Non, messieurs, ce n’est pas rien « parce que c’est Gérard. »

Non, 45 prises d’une scène de sexe avec une jeune fille de 15 ans, ce n’est pas du cinéma.

Non, Roman Polanski ne peut pas être sacré meilleur réalisateur en 2020.

Non, on ne peut pas séparer l’homme de l’artiste.

Non, la présomption d’innocence ne doit pas bâillonner les victimes. Une main aux fesses n’est toujours pas “rien”. A votre grand désespoir, les femmes ne s’amusent toujours pas à mentir.
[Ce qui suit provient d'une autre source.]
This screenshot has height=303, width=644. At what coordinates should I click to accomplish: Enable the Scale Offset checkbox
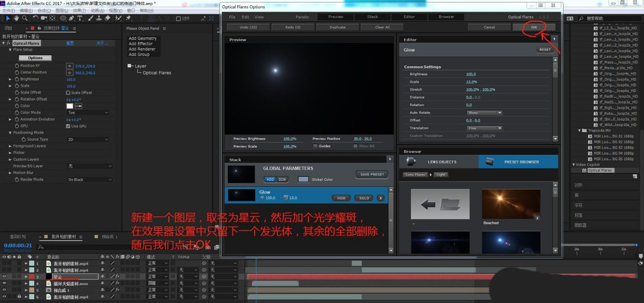69,93
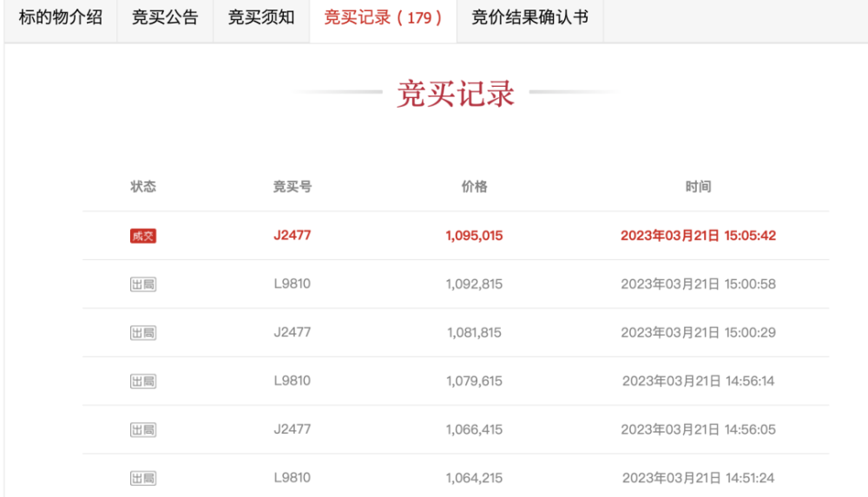Click 出局 badge for 1,066,415 bid

pyautogui.click(x=143, y=430)
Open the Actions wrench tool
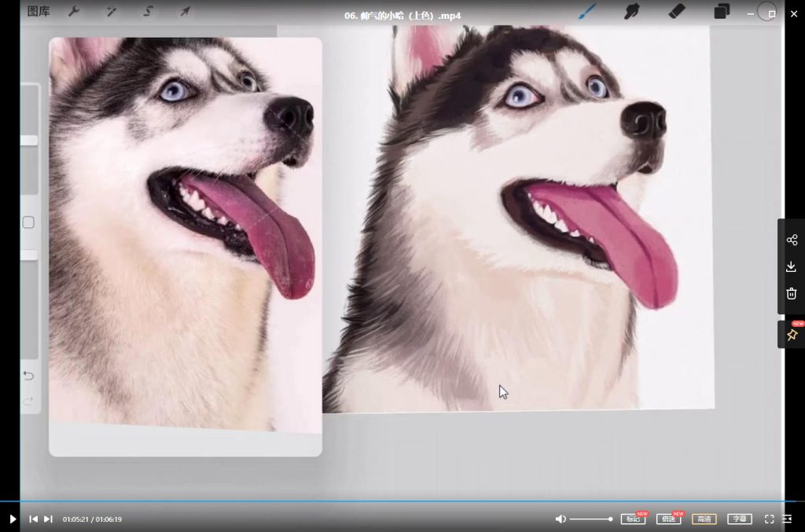The image size is (805, 532). coord(74,12)
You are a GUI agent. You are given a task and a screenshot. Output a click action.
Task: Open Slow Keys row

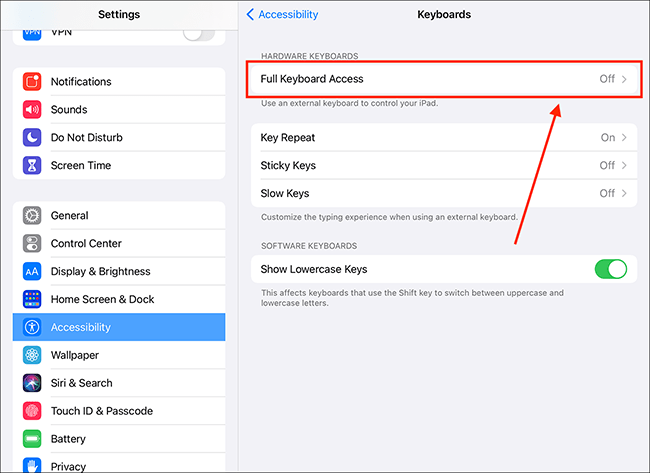(x=444, y=194)
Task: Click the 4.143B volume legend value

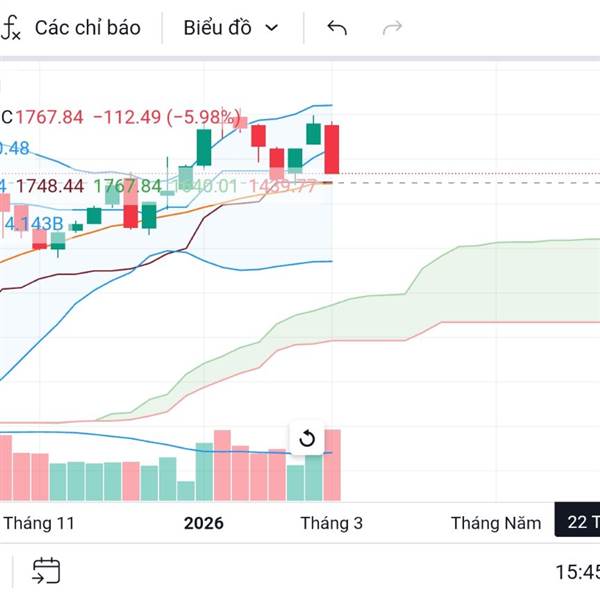Action: pos(34,224)
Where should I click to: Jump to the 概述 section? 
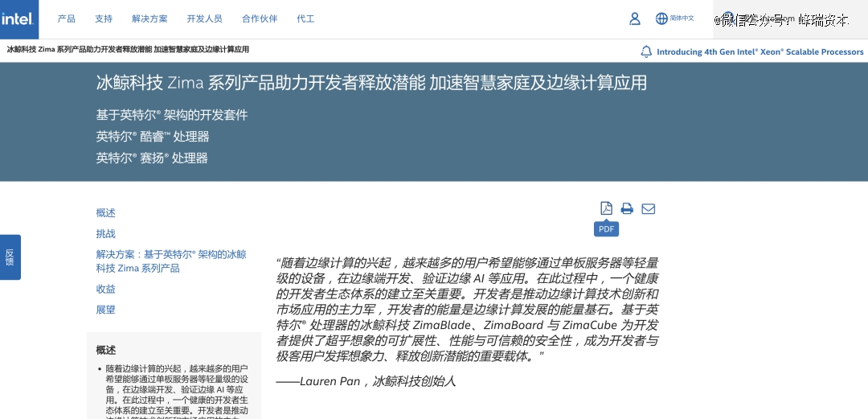[106, 213]
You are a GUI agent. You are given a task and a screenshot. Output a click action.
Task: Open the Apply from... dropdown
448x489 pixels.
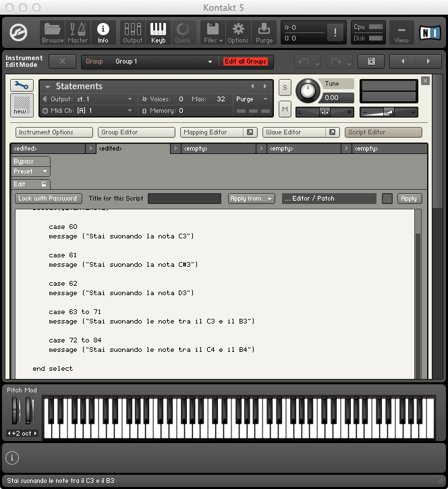pyautogui.click(x=251, y=199)
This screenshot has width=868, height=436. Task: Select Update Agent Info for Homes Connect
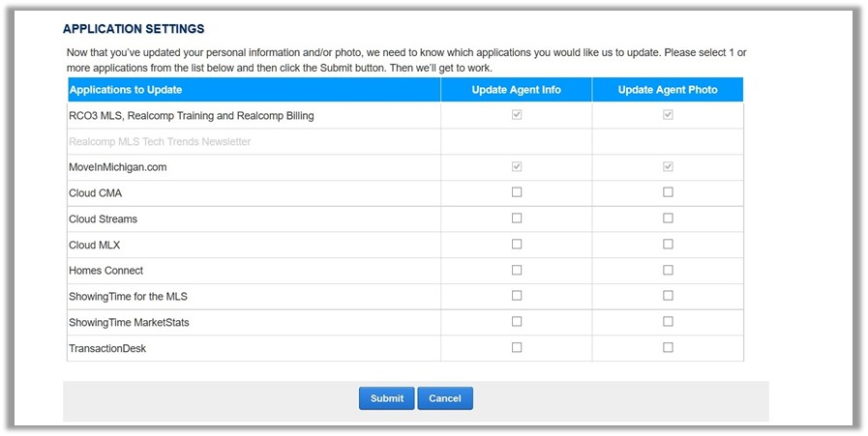coord(517,270)
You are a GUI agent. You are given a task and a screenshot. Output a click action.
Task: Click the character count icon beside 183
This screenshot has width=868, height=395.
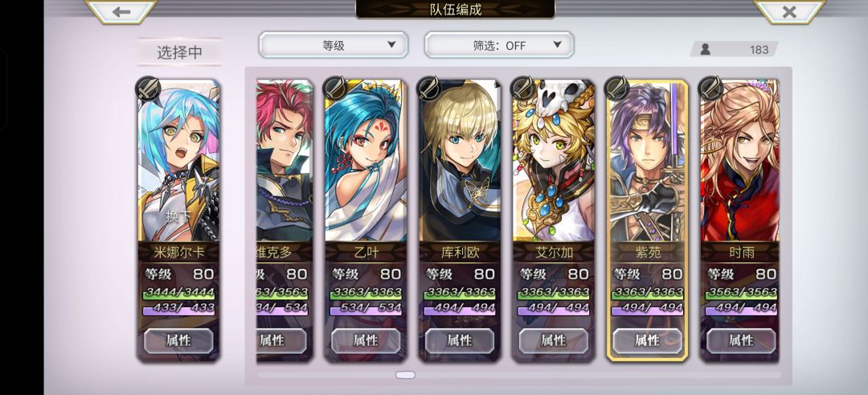click(x=706, y=49)
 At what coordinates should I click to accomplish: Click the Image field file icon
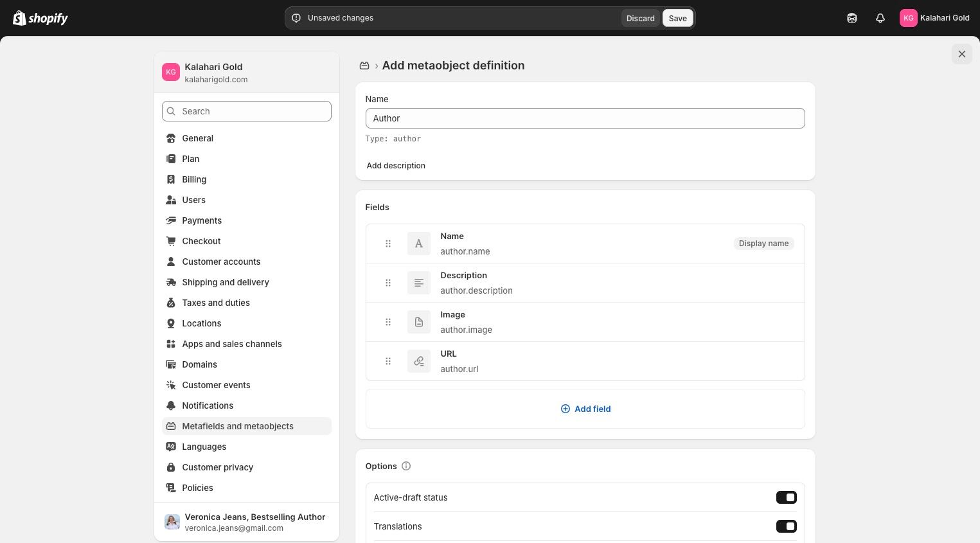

Ni Adèle Haenel, ni Charlotte Arnould, ni personne.

Non, Monsieur Macron, Gérard Depardieu ne rend pas fière la France.

Non, Catherine Deneuve, une fille de 13 ans ne peut pas être consentante.

Non, Luc Besson, il n’y a pas besoin d’être amoureux pour faire du cinéma.

Non Annie Duperey, il ne faut pas avoir de l’expérience dans le harcèlement pour prendre position, et non 6 ans de relation n’est pas égal à “consentement”.

Non, Fanny Ardant, on ne peut pas “donner une certaine chaleur” à Roman Polanski.

Non, Nadine Trintignant, on ne peut pas “foutre la paix” à des violeurs.

Enfin, oui, vous, les hommes et les femmes qui honteusement fermez les yeux, devez faire quelque chose. Il en va de votre devoir d’être humain. Car j’ai honte d’appartenir à votre espèce. Et je crois que je ne suis pas la seule.

Et comme l’a dit Judith Godrèche, “pourquoi accepter que cet art que nous aimons tant, cet art qui nous lie, soit utilisé comme une couverture pour un trafic illicite de petites filles ?”

Je demanderai même beaucoup plus largement, pourquoi punit-on toujours les victimes ?

Alors, hommes, sortez de vos fantasmes qui vous déshonorent, et acteur.ices, honorez le cinéma en ne vous taisant pas.